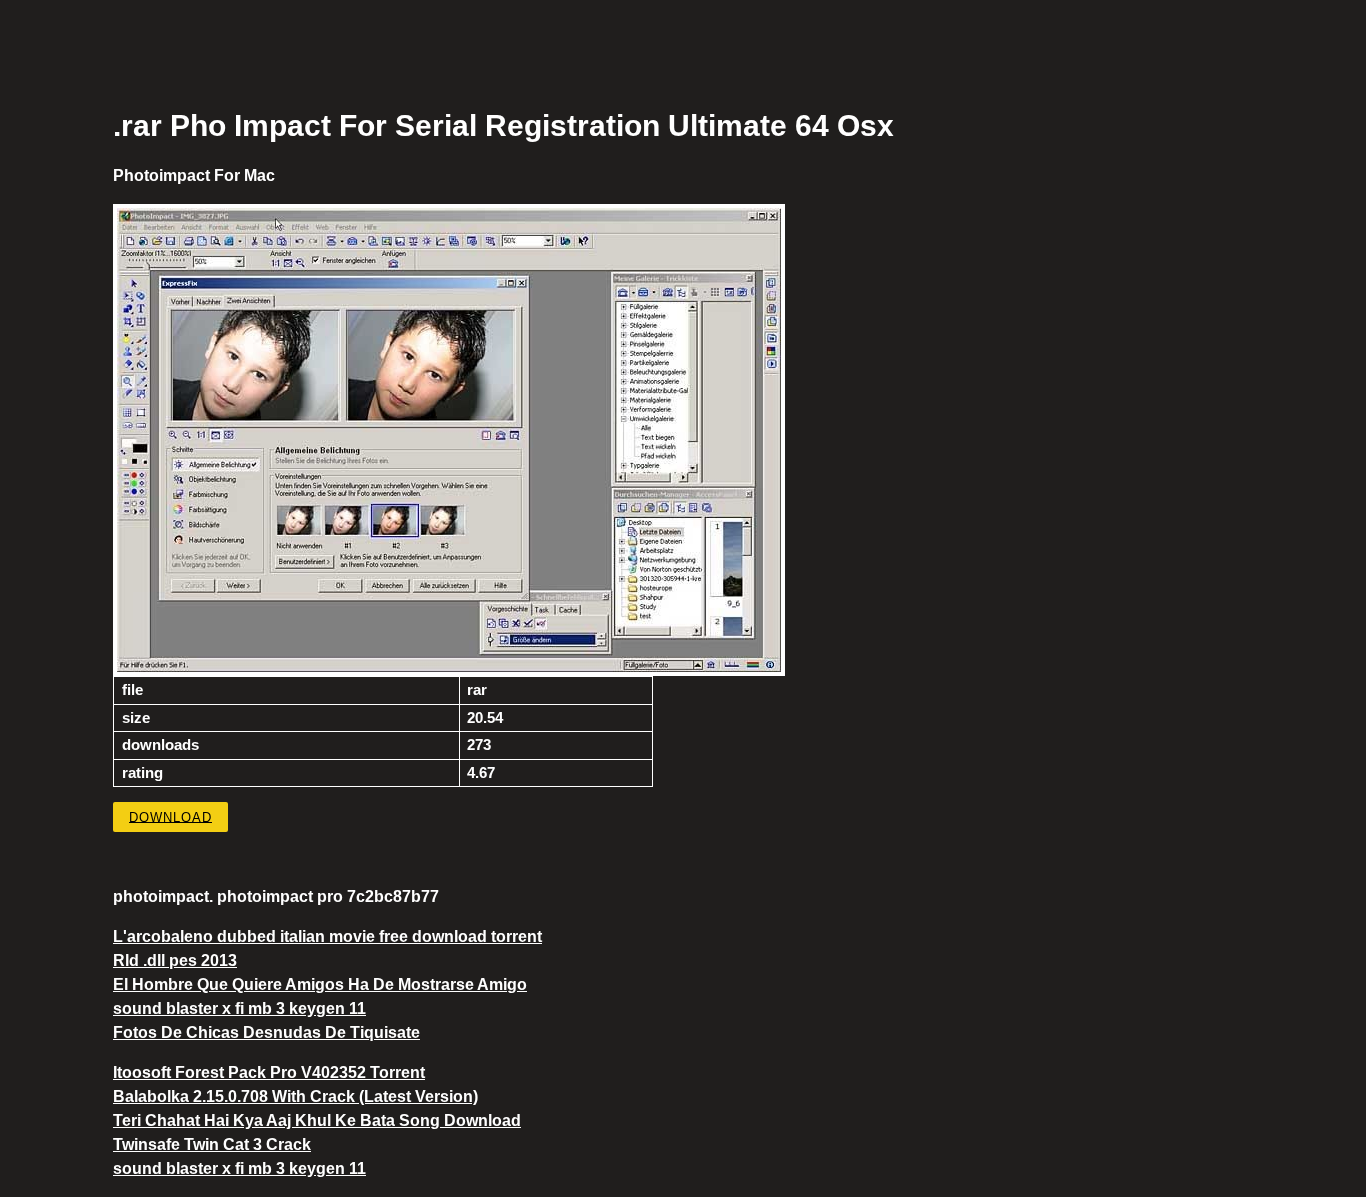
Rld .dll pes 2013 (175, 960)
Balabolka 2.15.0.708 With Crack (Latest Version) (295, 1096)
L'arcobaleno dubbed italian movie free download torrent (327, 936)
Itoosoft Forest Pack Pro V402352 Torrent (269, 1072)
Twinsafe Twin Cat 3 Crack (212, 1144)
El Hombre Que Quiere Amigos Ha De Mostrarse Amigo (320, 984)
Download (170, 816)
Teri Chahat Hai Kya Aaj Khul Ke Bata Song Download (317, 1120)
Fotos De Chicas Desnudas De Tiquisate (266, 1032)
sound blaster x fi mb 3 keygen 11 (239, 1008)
************
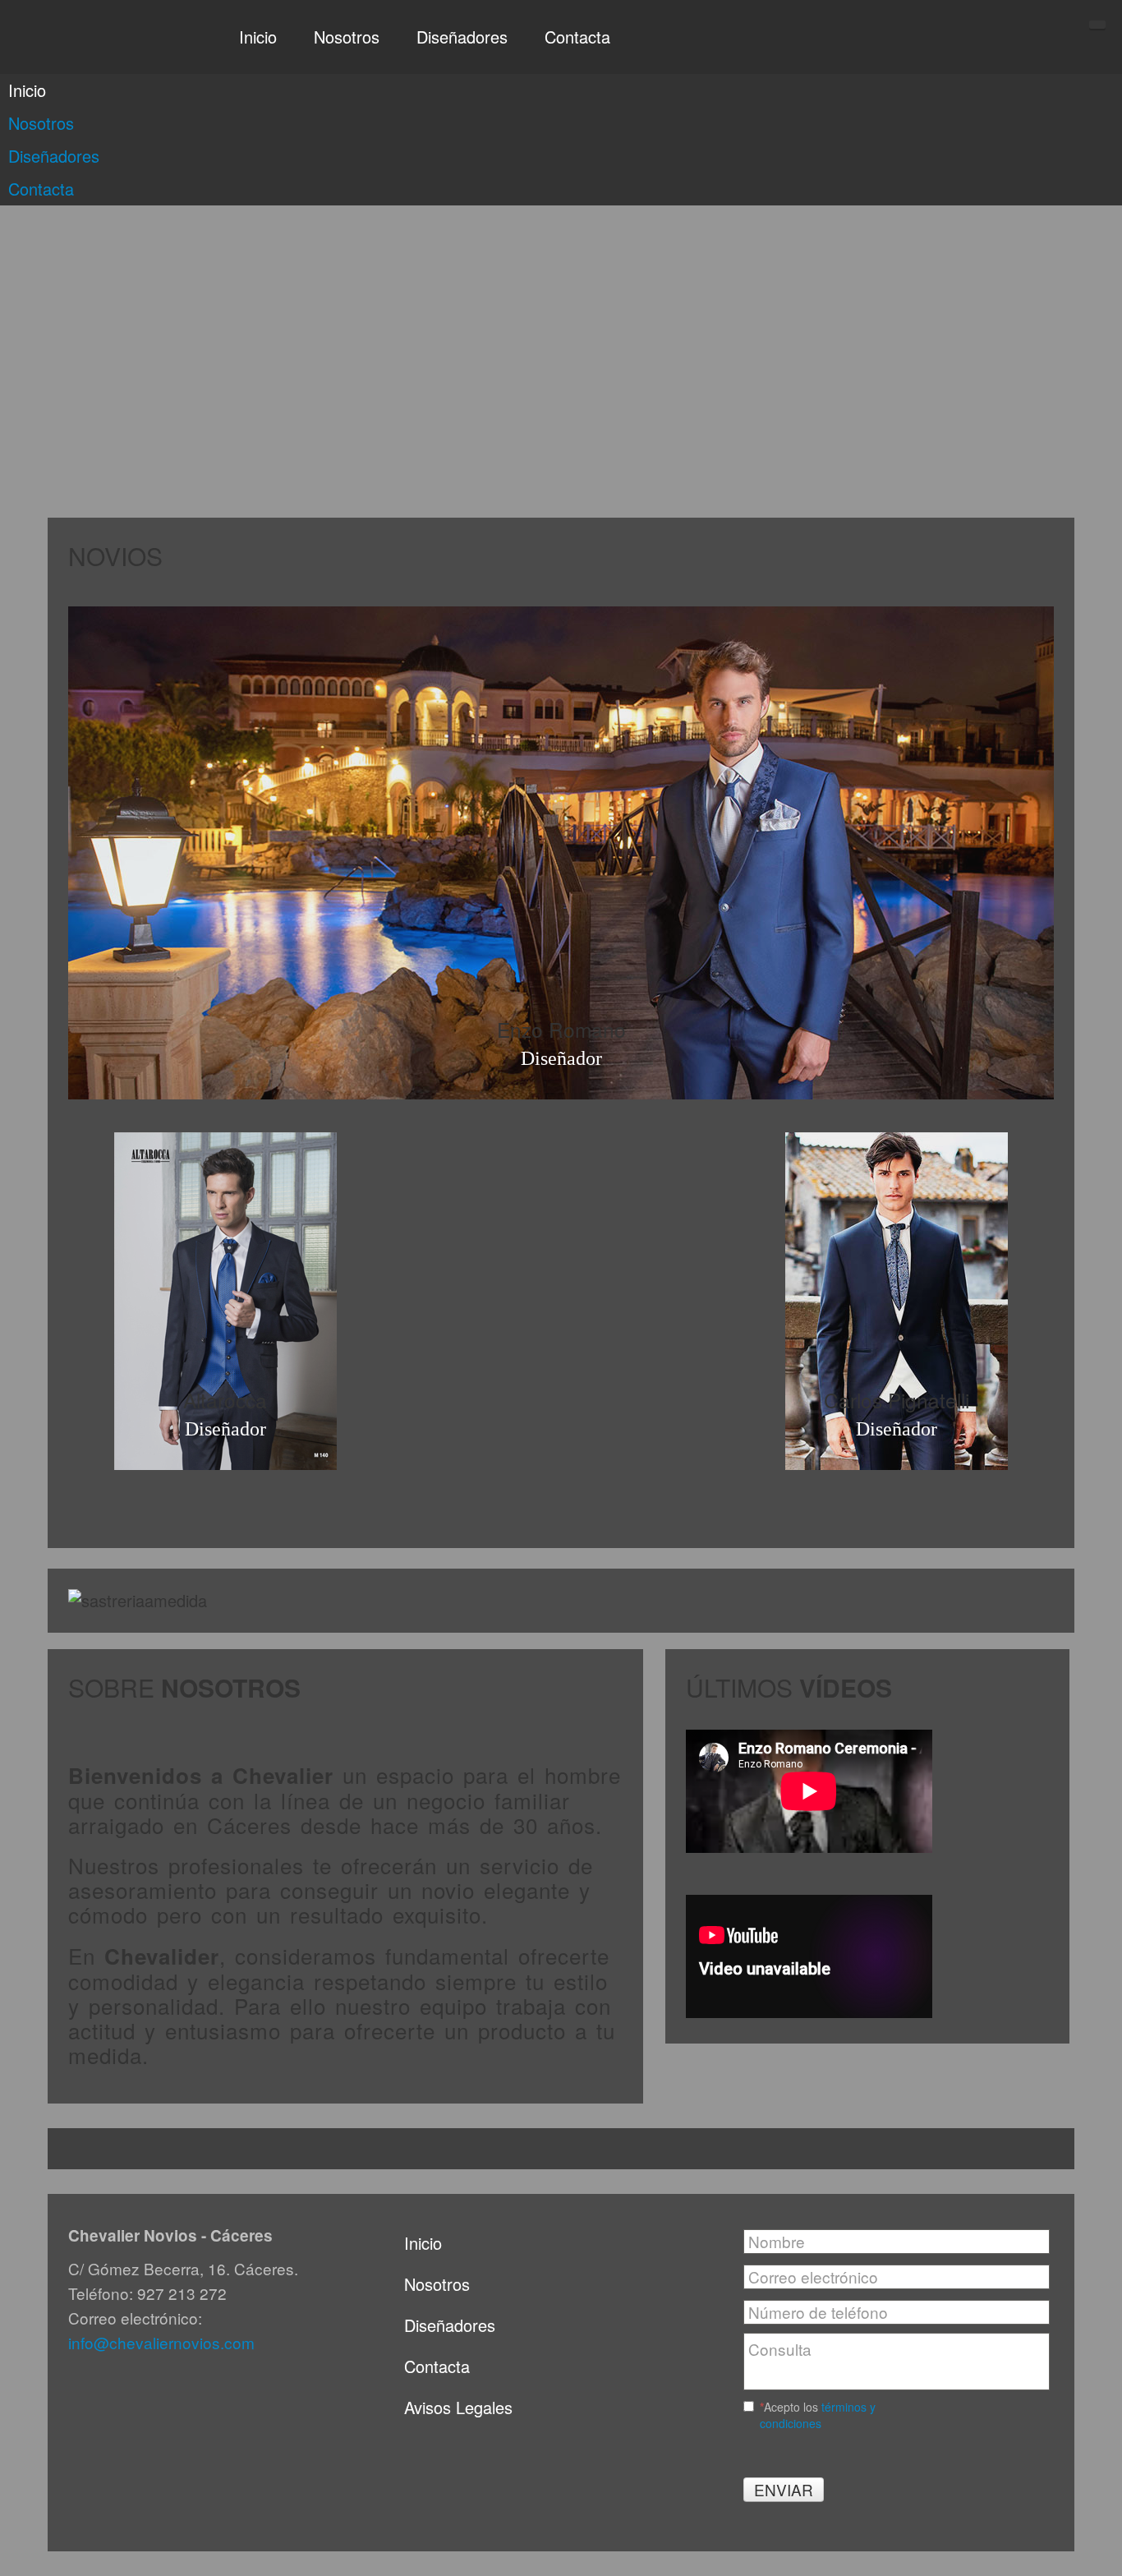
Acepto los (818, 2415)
************
> Assignment
The required output is every line above from the one with "Rld .dll pes 2013 (175, 960)" down to the one with "sound blaster x fi mb 3 keygen 11 (239, 1008)", restated word for word, ends included.

> Answer
Rld .dll pes 2013 (175, 960)
Balabolka 2.15.0.708 With Crack (Latest Version) (295, 1096)
L'arcobaleno dubbed italian movie free download torrent (327, 936)
Itoosoft Forest Pack Pro V402352 Torrent (269, 1072)
Twinsafe Twin Cat 3 Crack (212, 1144)
El Hombre Que Quiere Amigos Ha De Mostrarse Amigo (320, 984)
Download (170, 816)
Teri Chahat Hai Kya Aaj Khul Ke Bata Song Download (317, 1120)
Fotos De Chicas Desnudas De Tiquisate (266, 1032)
sound blaster x fi mb 3 keygen 11 (239, 1008)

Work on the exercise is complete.